The ordinary shares of the Company are listed on the NYSE American and on the Tel Aviv Stock Exchange (under the symbol “ELLO”). The address of the Company’s registered office is 9 Rothschild Blvd., Tel Aviv, Israel.


B.
Definitions:

In these financial statements:

Consolidated companies/subsidiaries – Companies, including partnerships, the financial statements of which are fully consolidated, directly or indirectly, with the financial statements of the Company.

Investee companies – Subsidiaries and companies, including a partnership, the Company's investment in which is stated, directly or indirectly, on the equity basis.

Related party - Within its meaning in IAS 24 (2009), "Related Party Disclosures".

Unless otherwise noted, all references to “€,” “euro” or “EUR” are to the legal currency of the European Union, all references to “USD,”  “US dollar,” “dollars” and “$” are to United States dollars, and all references to "NIS" are to New Israeli Shekels.


C.
Material events in the reporting period


1.
On April 30, 2019, the Company, through its Spanish subsidiary Talasol Solar, S.L.U. (“Talasol”), closed on the financing for the construction of a photovoltaic plant with a peak capacity of 300MW in the municipality of Talaván, in Extramadura Spain (the “Talasol Project”) and on the sale of 49% of its indirect holdings in Talasol. The purchase price under the Talasol SPA was fixed at €16.1 million. Following the consummation of these transactions, Talasol provided the engineering, procurement and construction contractor of the Talasol Project, METKA EGN Limited, a notice to proceed with the construction works of the Talasol Project. The Talasol Project’s total CAPEX is expected to be approximately €228 million, of which an aggregate amount of approximately €131 million will be provided by a term loan under the project finance obtained by Talasol from Rabobank, ABN AMRO and Deutsche Bank (commercial tranche) and the European Investment Bank.


2.
During 2019, the Company completed the purchase of 49% of the companies that own the anaerobic digestion plans in Goor and Oude-Tonge, both in the Netherlands, from Ludan and several entities affiliated with Ludan for an acquisition price of approximately €3 million. As of December 31, 2019, the Company wholly-owns these companies.


3.
On July 17, 2019, the Company issued 800,000 ordinary shares to several Israeli qualified investors in a private placement undertaken in accordance with Regulation S of the Securities Act of 1933, as amended.

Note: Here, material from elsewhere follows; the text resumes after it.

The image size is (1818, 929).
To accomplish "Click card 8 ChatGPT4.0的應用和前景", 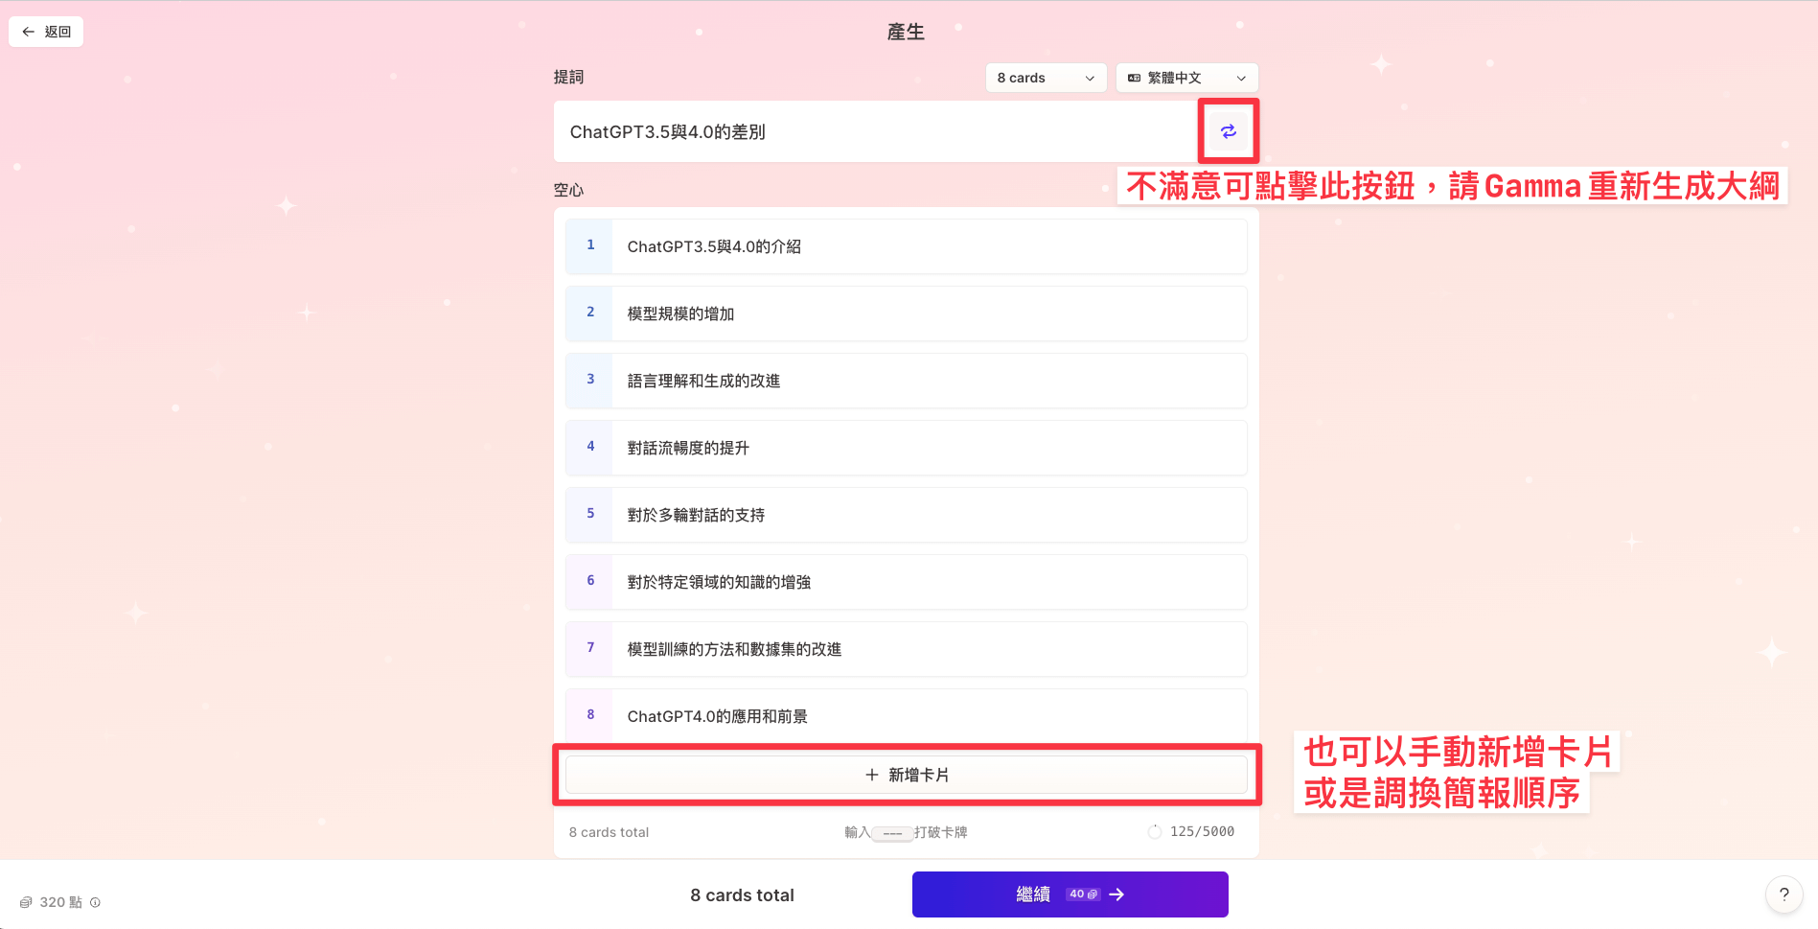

The price per share was set at NIS 39.20 and the gross proceeds to the Company were approximately NIS 31.3 million (approximately €7,807 thousand).


4.
On July 25, 2019, the Company issued NIS 89,065 thousand (approximately €22,690 thousand based on the Euro /NIS exchange rate at that time) principal amount of unsecured non-convertible Series C Debentures (“Series C Debentures”) through a public offering limited to residents of Israel at a fixed annual interest rate of 3.3%. The gross proceeds of the offering were approximately NIS 89.1 million (including offering expenses and commissions of approximately NIS 1.6 million). The Series C Debentures are traded on the TASE (Tel Aviv Stock Exchange).


5.
In  2019, the Company announced the early repayment of the entire outstanding principal of the Company’s Series A Debentures pursuant to the terms of the deed of trust governing these Debentures. On December 30, 2019 the Company transferred to the nominee company an amount of approximately NIS 85.9 million (approximately €22.3 million) including prepayment charge of approximately NIS 5.7 million (approximately €1.5 million) designated for such repayment that was executed on January 5, 2020 (See Note 12B Series A Debentures).


6.
On December 20, 2019, the Company sold ten Italian indirect wholly-owned subsidiaries (the “Italian Subsidiaries”), which own twelve photovoltaic plants with an aggregate nominal capacity of approximately 22.6 MW for a purchase price of €38.7 million (after approximately €2.3 million adjustments in connection with funds received by the Company from the Italian Subsidiaries during 2019). The Company recorded a profit of approximately €18.8 million in connection with the sale of the Italian Subsidiaries in its financial results for the year ended December 31, 2019.


7.
In November 2019, the Company, through its wholly-owned subsidiary, Ellomay Luxembourg executed a Framework Agreement (the “First Framework Agreement”), with an established European developer and contractor. Pursuant to the First Framework Agreement, the developer will scout and develop photovoltaic greenfield projects in Italy with the aim of reaching an aggregate authorized capacity of at least 250 MW over a three-year period. The First Framework Agreement provides that each project will be presented to Ellomay Luxembourg when it becomes “ready to build”. Thereafter, if Ellomay Luxembourg accepts the project, the developer is obligated to transfer to Ellomay Luxembourg 100% of the share capital of the entity that holds the rights to the project. With respect to each project, subject to the conditions set forth in the First Framework Agreement, Ellomay Luxembourg will enter into engineering, procurement and construction, or EPC, and O&M contracts with the developer to construct and operate the projects. In connection with the execution of the First Framework Agreement, Ellomay Luxembourg is expected to pay the developer an advance payment of approximately €1.2 million, based on the target aggregate project capacity of 250 MW, and undertook to pay an additional advance payment per each project when the project submits its environmental impact assessment application. In the event the target aggregate capacity is not achieved within a three-year period or in the event a project does not reach “ready to build” status, the advance payment will be proportionately refunded.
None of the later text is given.